Welsh Acquisition Database

    Database of the Welsh of Children 3-7 Years

    Transcription

     

    Childes

    The database uses the CHILDES transcriptional system namely CHAT (Codes for the Human Analysis of Transcripts), in order to achieve an internationally-recognized written version of the sound recordings of the spontaneous spoken data of young children. A manual is available at the CHILDES Web site, in .pdf format. A summary of the conventions which are used in the database is given below.

    Intonational features are not coded except for exceptional stress on individual words. The traditional sentence types of declarative, interrogative and exclamative are indicated by the standard orthographic conventions of using a full stop (period), question mark, or exclamation mark.

    The format of a data file

    Opening headers convey details about the speakers and the recordings:

    @Begin  
    @Participants: TRY [speaker 1's reference], Trystan [speaker 1's name], Target_child [speaker 1's role],
      HEL [speaker 2's reference], Heledd [speaker 2's name], Target_child [speaker 2's role],
      BMJ [speaker 3's reference], Bob+morris+jones [speaker 3's name], Investigator [speaker 3's role]
    @Filename: c3004.cha [the name of the electronic file with CHILDES extension]  

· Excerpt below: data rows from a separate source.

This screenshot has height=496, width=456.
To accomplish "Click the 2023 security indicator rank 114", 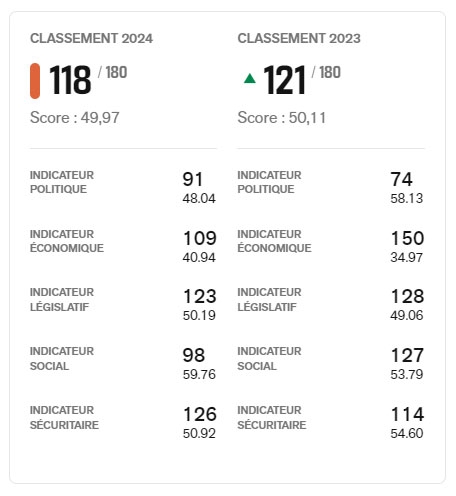I will pos(407,414).

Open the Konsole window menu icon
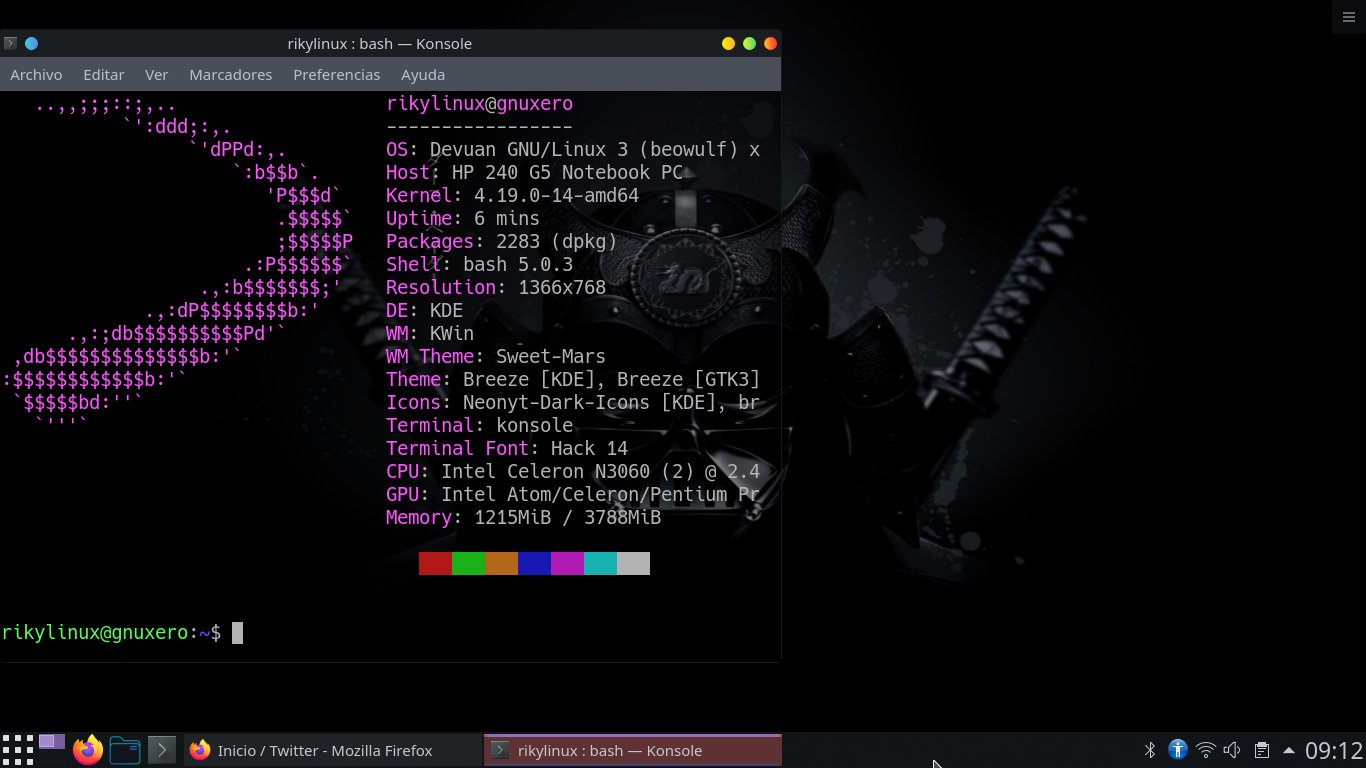click(10, 43)
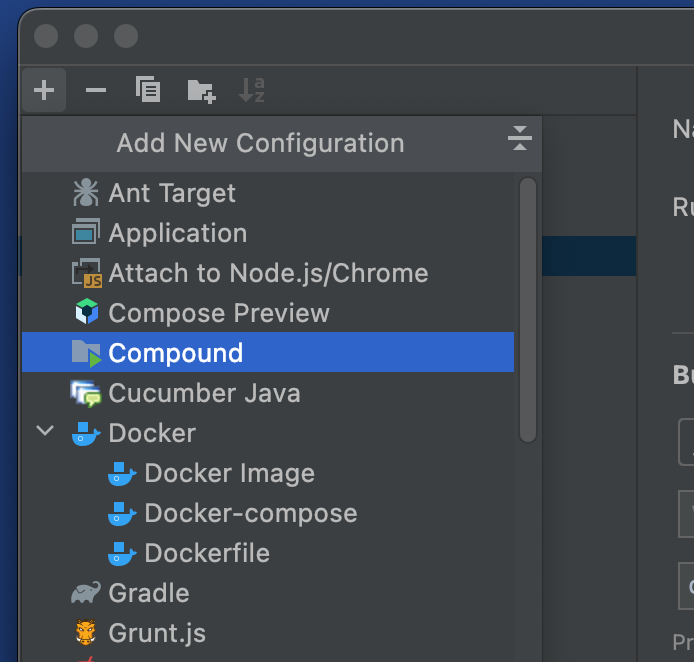This screenshot has height=662, width=694.
Task: Open the Docker parent configuration item
Action: (152, 433)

    @End is placed at the end of each file.

    Between the beginning and end headers is the transcript:

    • '*' occurs at the beginning of every line of data
    • The speaker's reference then follows e.g. TRY
    • The speaker's utterance then follows
    • The spelling reflects spoken forms
    • Square and angled brackets are used to enclose various comments and codes (see below)
    • @ introduces comment lines

    Conventions which are used

     

    The following summarises the transcriptional conventions in the files. More general observations follow the summary.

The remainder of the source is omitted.